Thanks for your replies.


----------



## Chromejob (Jul 28, 2006)

Members here speak highly of STS (Swiss Time Services?).


----------



## Padders (Oct 21, 2008)

Chromejob said:


> Members here speak highly of STS (Swiss Time Services?).


 Swisstime/Swisstec do very good work but won't be substantially cheaper than RSC, in fact they may be more! Their current Rolex service costs for a model over 25 years old is about £650



mr.chef said:


> I assume it's a 6694 or 6466 and I would suggest a good independent instead or Rolex at about a third of the price


 @mr.chef can you take a look at your tz mailbox.
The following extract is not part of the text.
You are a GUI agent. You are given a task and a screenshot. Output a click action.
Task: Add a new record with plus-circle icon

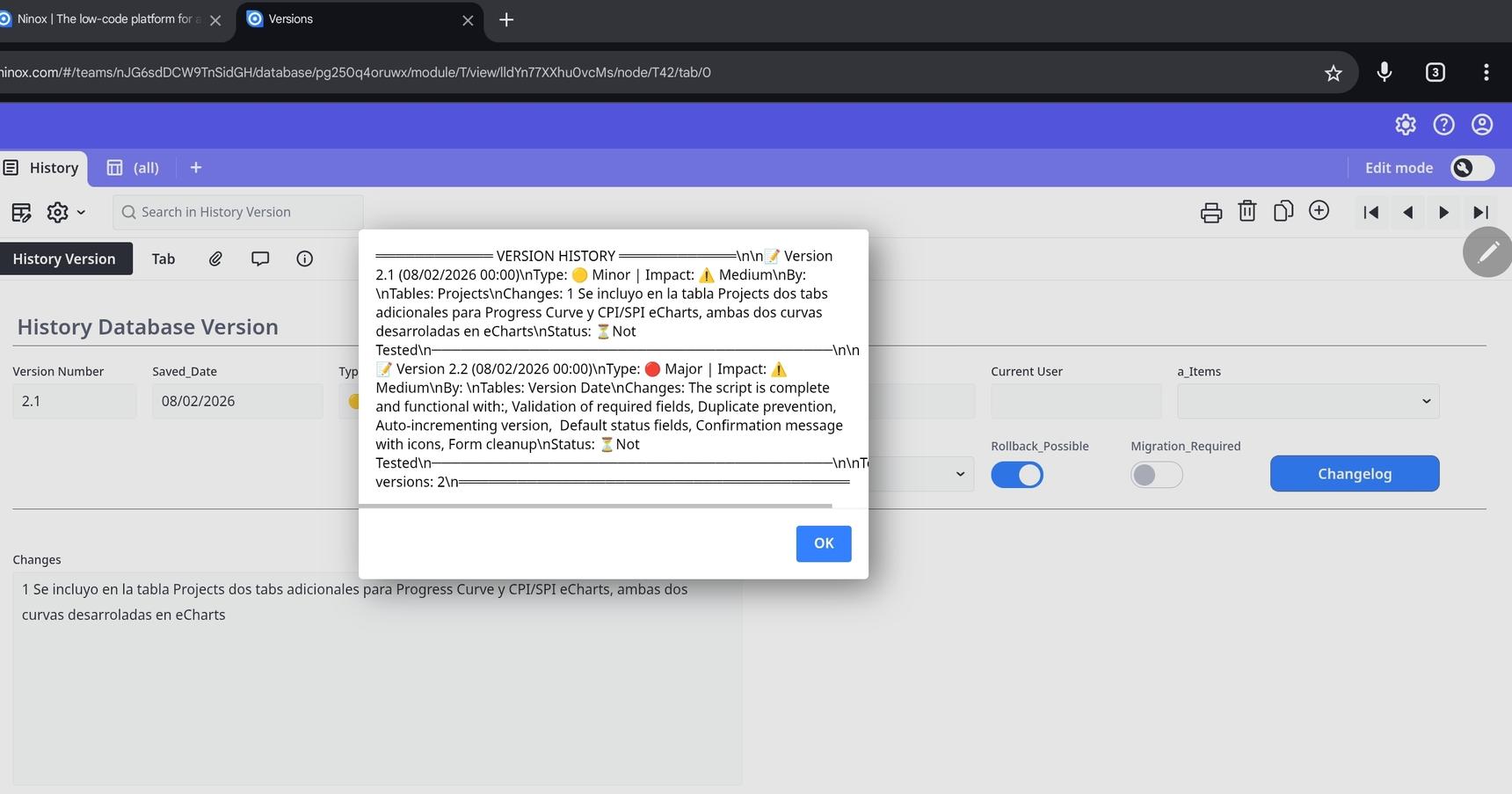click(1319, 211)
Ta.


----------



## morningtundra (Jun 18, 2017)

mr.chef said:


> I assume it's a 6694 or 6466 and I would suggest a good independent instead or Rolex at about a third of the price


My 6518 cost about $700 last year including some parts...

Sent from my iPhone using Tapatalk


----------



## simon2 (Dec 5, 2010)

Around £150. Including all seals. Would be my guestimate. Hope this helps. Regards Simon.


----------



## Fuad (Feb 24, 2018)

Padders said:


> Swisstime/Swisstec do very good work but won't be substantially cheaper than RSC, in fact they may be more! Their current Rolex service costs for a model over 25 years old is about £650
> 
> @mr.chef can you take a look at your tz mailbox. Ta.
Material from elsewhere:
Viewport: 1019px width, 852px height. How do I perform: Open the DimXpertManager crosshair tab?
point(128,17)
 Thanks, I mailed swisstec and they quoted £450 incl. VAT for movement servicing and case and bracelet refinish. Any suggestions whether to send there or Rolex Service centre considering cost and service?


----------



## Padders (Oct 21, 2008)

Well to be honest, if Rolex are a similar price, go Rolex but this is an example of the kind of work STS can do, this watch wasn't in great condition with a scratched crystal when sent. I am surprised at their £450 quote. I have a 2018 pricelist and they list the higher figure I mentioned above for a watch over 25 years so perhaps they class your watch as a newer design or maybe charge less for a manual wind:


----------



## JDMdenon (May 11, 2017)

Padders said:


> Well to be honest, if Rolex are a similar price, go Rolex but this is an example of the kind of work STS can do, this watch wasn't in great condition with a scratched crystal when sent. I am surprised at their £450 quote. I have a 2018 pricelist and they list the higher figure I mentioned above for a watch over 25 years so perhaps they class your watch as a newer design or maybe charge less for a manual wind:


 Looks really nice does that Dave!!!


----------



## Padders (Oct 21, 2008)

Yes I am very happy with it but find I don't do enough formal stuff to justify wearing it much. It's a bit over the top for the pub on a Friday night!


----------



## JDMdenon (May 11, 2017)

Where is best to find a rolex? I wouldn't fancy parting with my hard earned over ebay.


----------



## Padders (Oct 21, 2008)

Here, TZ? Not my field of expertise I am afraid, eBay is a minefield for everything.


----------



## ziggy1024 (Dec 18, 2017)

simon2 said:


> Around £150. Including all seals. Would be my guestimate. Hope this helps. Regards Simon.


 @Fuad, did you miss this post? I'd speak to Simon...


----------



## deano1956 (Jan 27, 2016)

to me for this vintage , I would use simon as rolex direct may replace change things you don't want changed/ to lose as its sentimental value , may come back looking new but with only half the original parts ( bit ott but you get the point) , simon comes with a good reputation and will do want you want, & only replace what's needed. just mu thoughts on this case.

deano


----------



## JDMdenon (May 11, 2017)

I can speak from experience that @simon2 is very good!! Good communication!


----------



## JIMMYNo1 (Oct 14, 2016)

another vote for Simon


----------



## simon2 (Dec 5, 2010)

Here, if you need me.


----------